So after breakfast we all got ready to go to church, but Henry’s sister does not go to church because Henry’s sister always likes to spend every Sunday in the garage taking their Ford farm truck apart and putting it back together again, and Henry says that what the war did to a girl like his sister is really worse than the war itself.

So then Henry and his mother and I all went to church. So we came home from church and we had luncheon and it seems that luncheon is practically the same as breakfast except that Henry’s father could not come down to luncheon because after he met me he contracted such a vialent fever that they had to send for the Doctor.

So in the afternoon Henry went to prayer meeting and I was left alone with Henry’s mother so that we could rest up so that we could go to church again after supper. So Henry’s mother thinks I am nothing but sunshine and she will hardly let me get out of her sight, because she hates to be by herself because, when she is by herself, her brains hardly seem to work at all. So she loves to try on all of my hats and she loves to tell me how all the boys in the choir can hardly keep their eyes off her. So of course a girl has to agree with her, and it is quite difficult to agree with a person when you have to do it through an ear trumpet because sooner or later your voice has to give out.

So then supper turned out to be practically the same thing as luncheon only by supper time all of the novelty seemed to wear off. So then I told Henry that I had to much of a headache to go to church again, so Henry and his mother went to church and I went to my room and I sat down and thought and I decided that life was really to short to spend it in being proud of your family, even if they did have a great deal of money. So the best thing for me to do is to think up some scheme to make Henry decide not to marry me and take what I can get out of it and be satisfied.

June 22nd:

Well, yesterday I made Henry put me on the train at Philadelphia and I made him stay at Philadelphia so he could be near his father if his father seemed to take any more relapses. So I sat in my drawing room on the train and I decided that the time had come to get rid of Henry at any cost. So I decided that the thing that discouradges gentlemen more than anything else is shopping. Because even Mr. Eisman, who was practically born for we girls to shop on, and who knows just what to expect, often gets quite discouradged over all of my shopping. So I decided I would get to New York and I would go to Cartiers and run up quite a large size bill on Henry’s credit, because after all our engagement has been announced in all of the newspapers, and Henry’s credit is really my credit.

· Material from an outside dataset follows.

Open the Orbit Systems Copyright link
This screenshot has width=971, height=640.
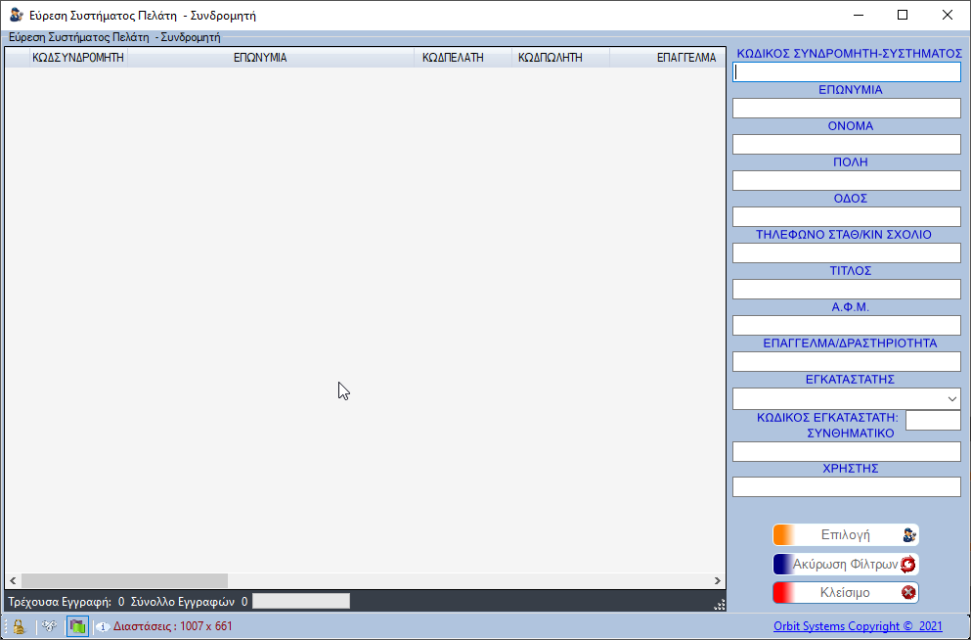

So while I was thinking it all over there was a knock on the drawing room door, so I told him to come in and it was a gentleman who said he had seen me quite a lot in New York and he had always wanted to have an introduction to me, because we had quite a lot of friends who were common. So then he gave me his card and his name was on his card and it was Mr. Gilbertson Montrose and his profession is a senario writer. So then I asked him to sit down and we held a literary conversation.

So I really feel as if yesterday was a turning point in my life, because at last I have met a gentleman who is not only an artist but who has got brains besides. I mean he is the kind of a gentleman that a girl could sit at his feet and listen to for days and days and nearly always learn something or other. Because, after all, there is nothing that gives a girl more of a thrill than brains in a gentleman, especially after a girl has been spending the week end with Henry. So Mr. Montrose talked and talked all of the way to New York and I sat there and did nothing else but listen. So according to Mr. Montrose’s opinion Shakespear is a very great playwrite, and he thinks that Hamlet is quite a famous tragedy and as far as novels are concerned he believes that nearly everybody had ought to read Dickens. And when we got on the subject of poetry he recited “The Shooting of Dan McGrew” until you could almost hear the gun go off.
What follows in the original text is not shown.